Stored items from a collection
########################################

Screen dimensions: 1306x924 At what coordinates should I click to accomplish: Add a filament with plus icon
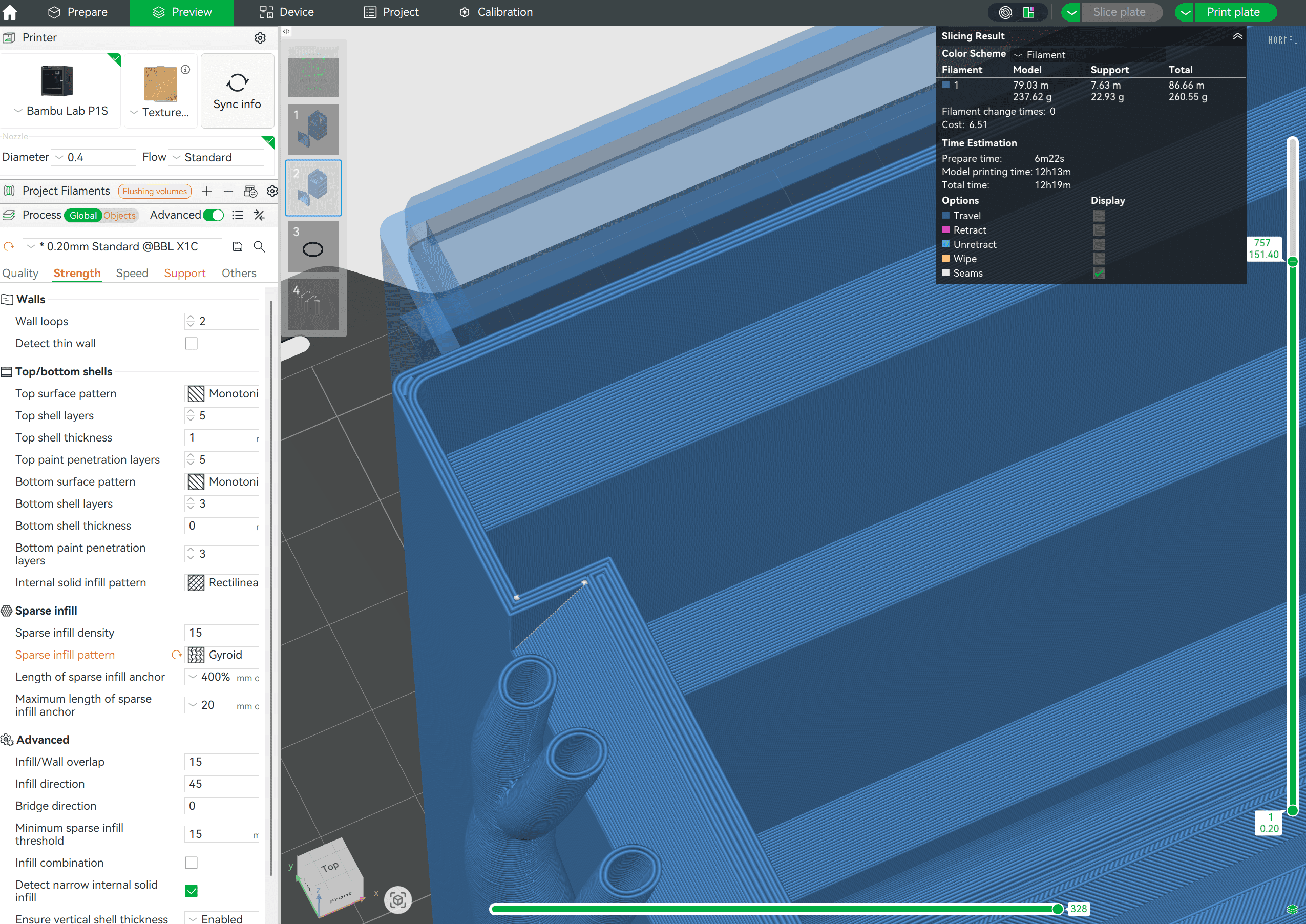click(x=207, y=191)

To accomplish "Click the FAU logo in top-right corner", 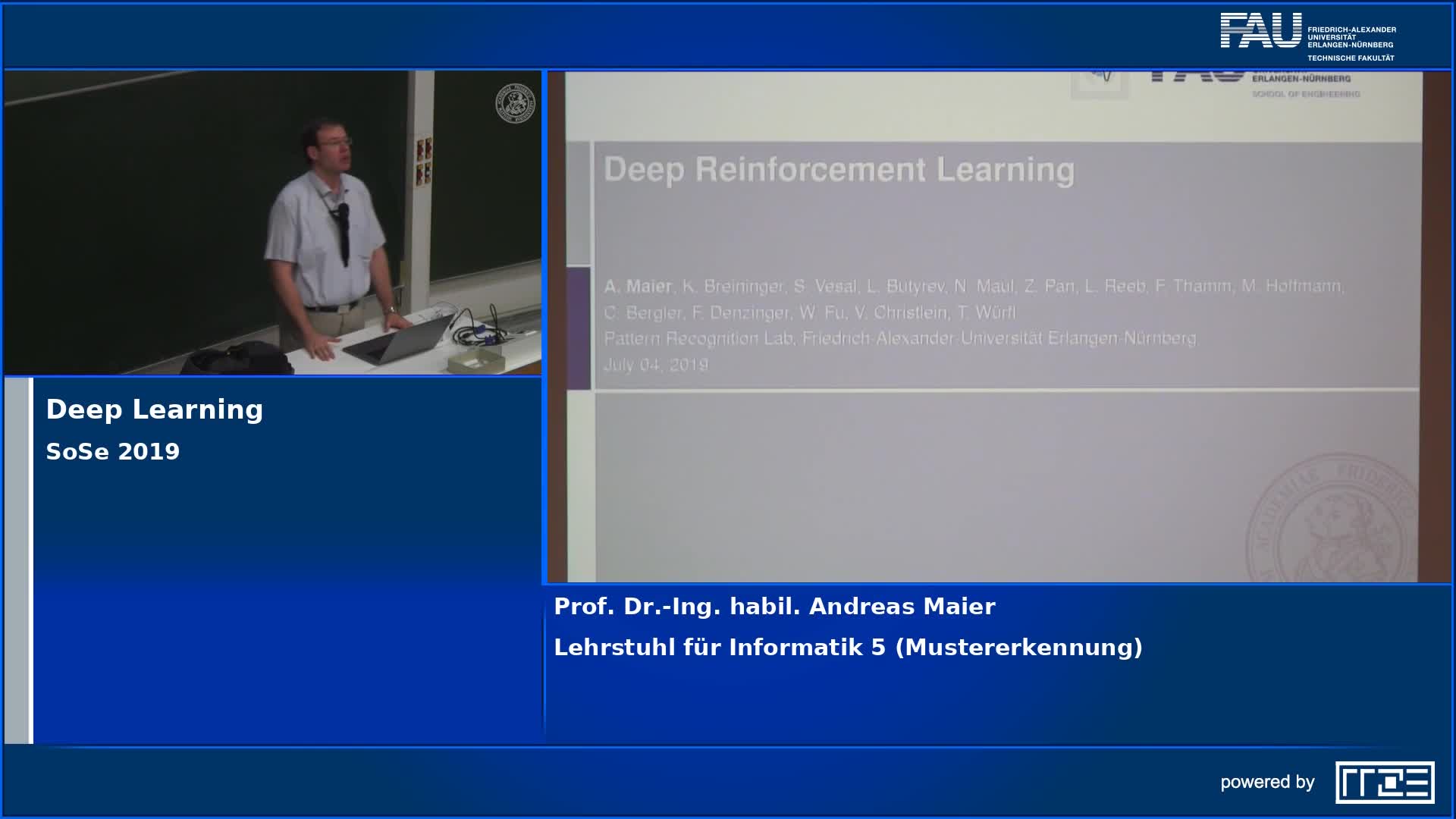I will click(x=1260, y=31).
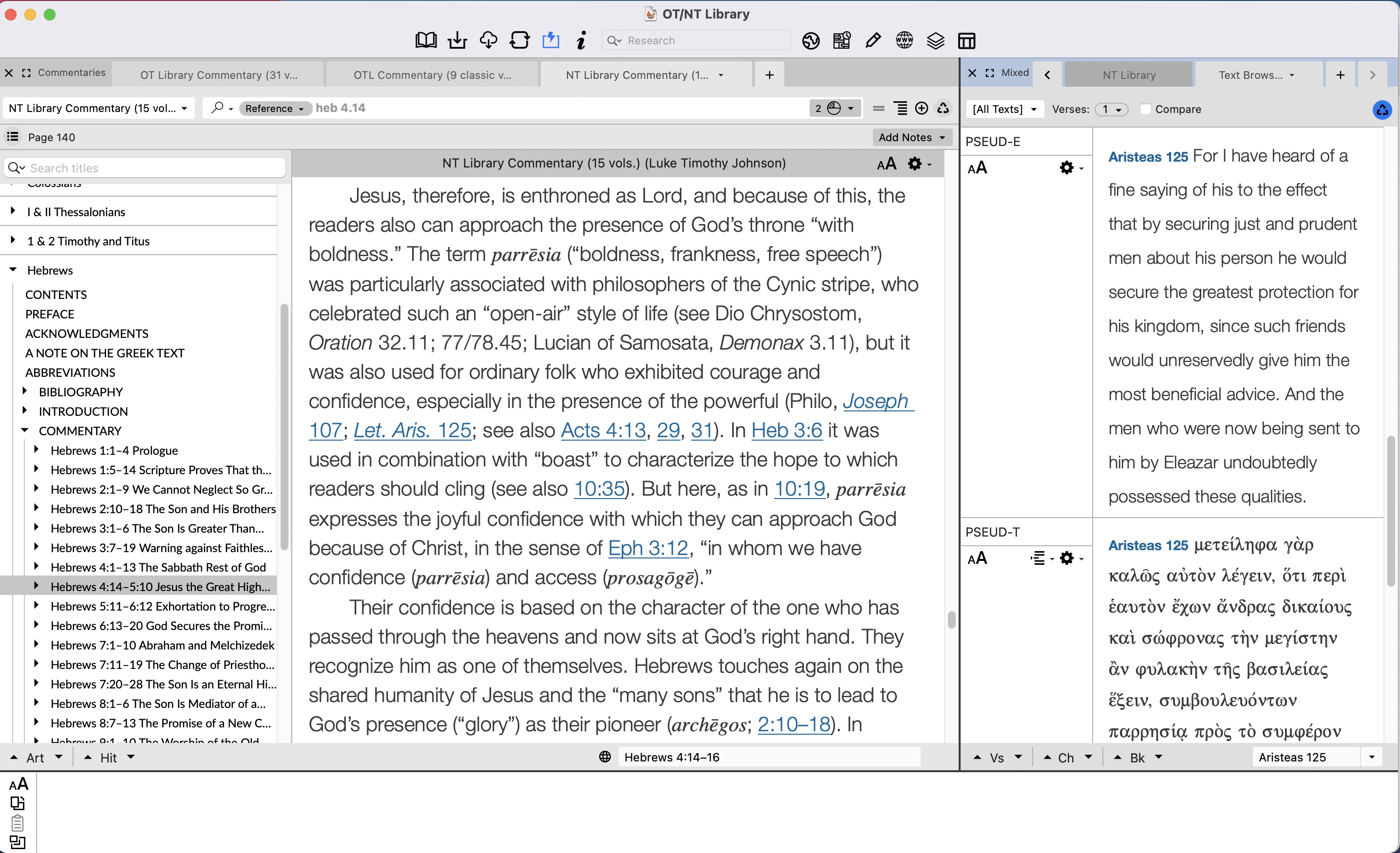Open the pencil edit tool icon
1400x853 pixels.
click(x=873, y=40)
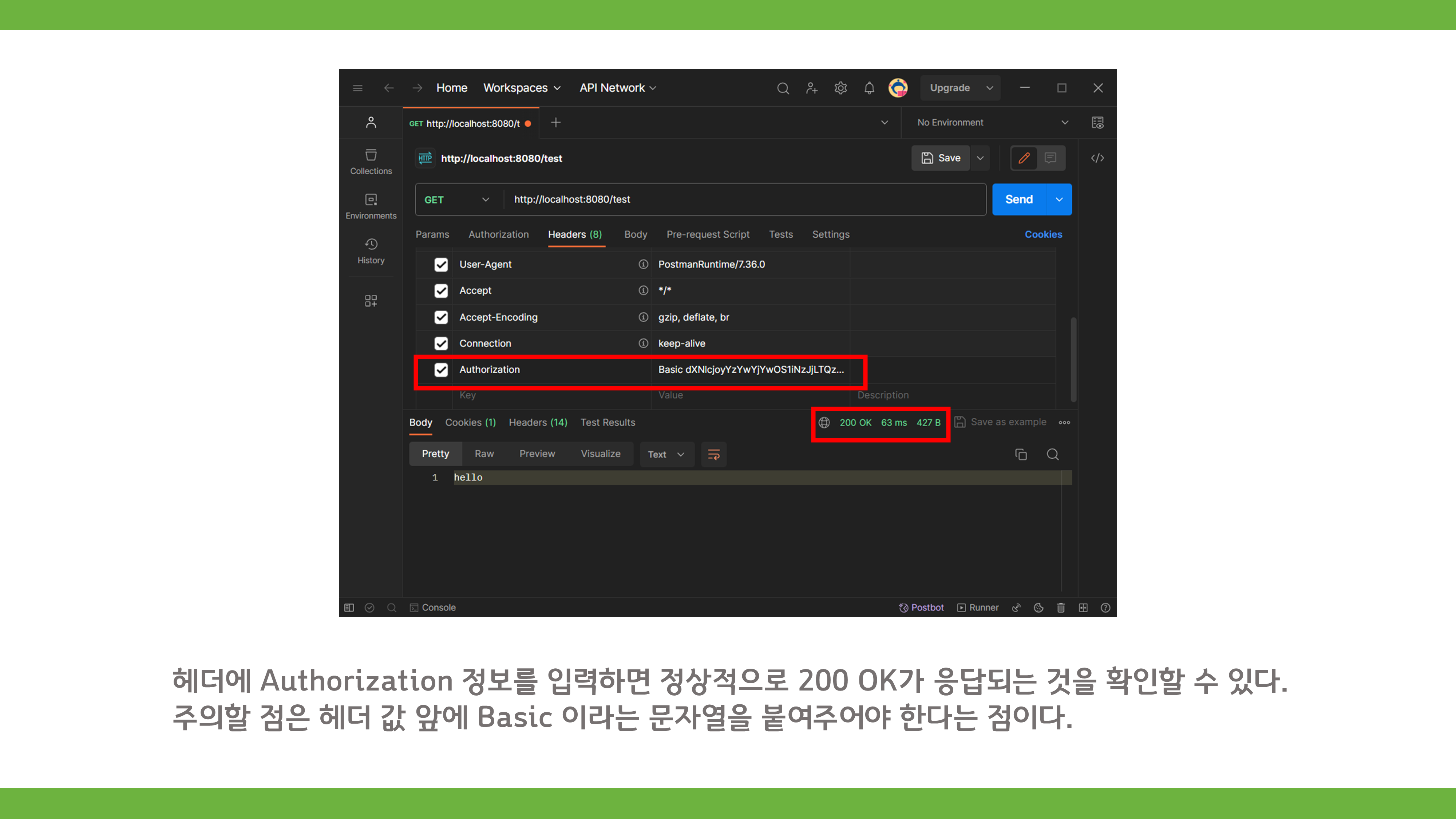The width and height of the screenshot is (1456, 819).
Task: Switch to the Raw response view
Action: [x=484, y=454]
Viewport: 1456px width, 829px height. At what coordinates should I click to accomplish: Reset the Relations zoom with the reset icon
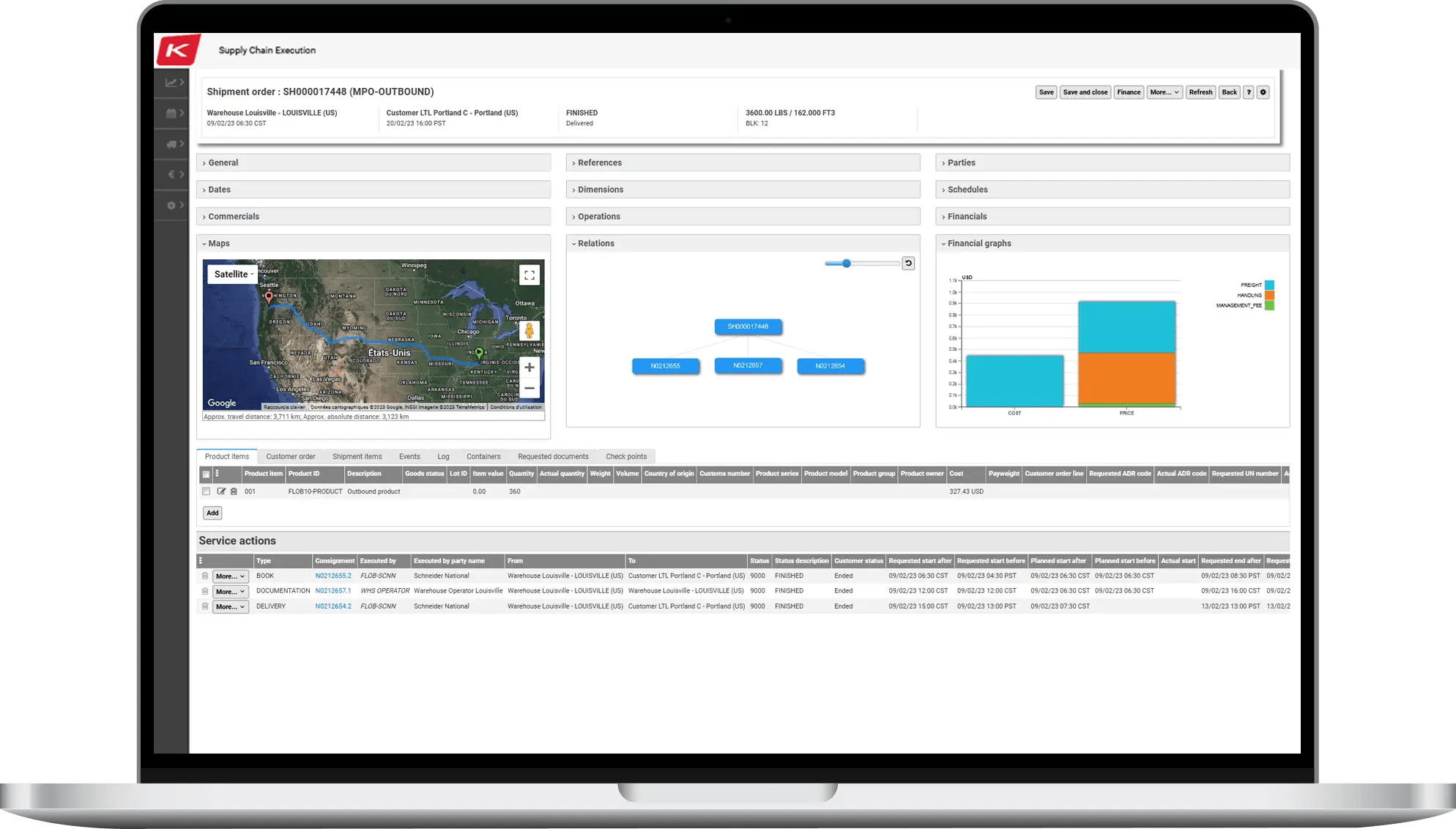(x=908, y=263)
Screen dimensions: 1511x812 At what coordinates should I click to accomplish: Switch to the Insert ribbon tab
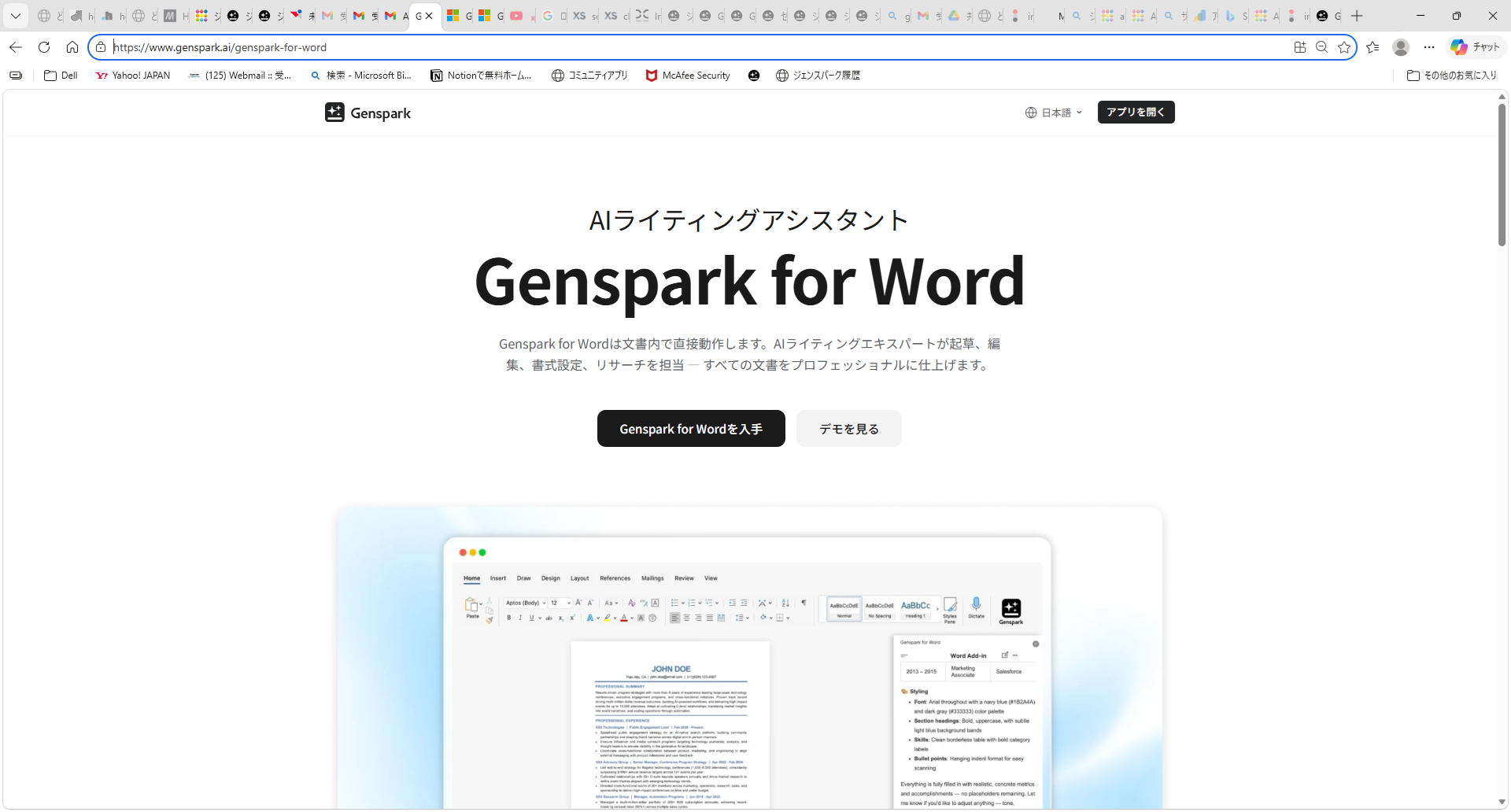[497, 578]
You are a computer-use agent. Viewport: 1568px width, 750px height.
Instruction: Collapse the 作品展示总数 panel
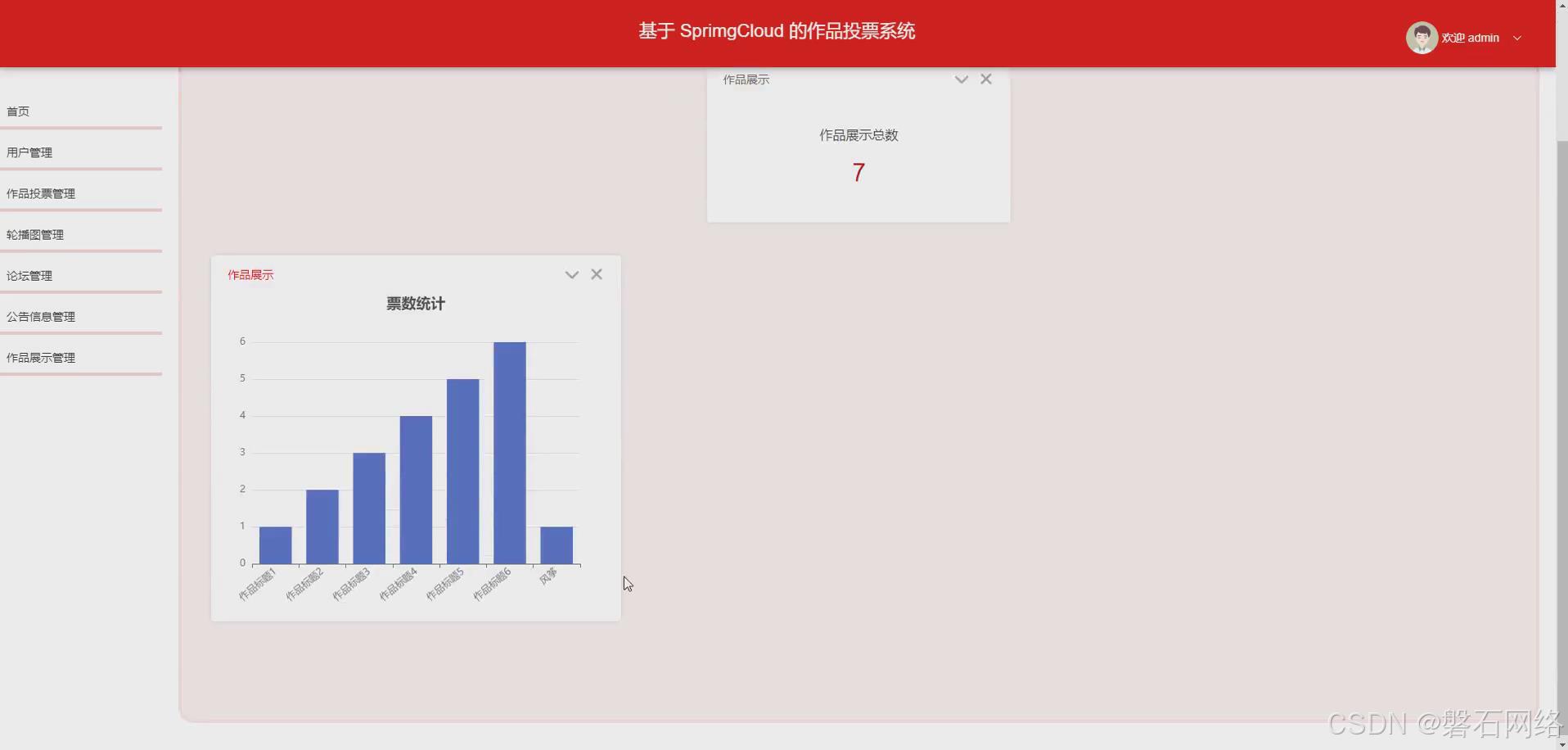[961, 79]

########################################

Pictures are not part of the copy. Extract exactly the lines from the line containing "You are a computer-use" through the final line of the entries above, both included.

You are a computer-use agent. Viewport: 1568px width, 750px height.
Instruction: Collapse the 作品展示总数 panel
[961, 79]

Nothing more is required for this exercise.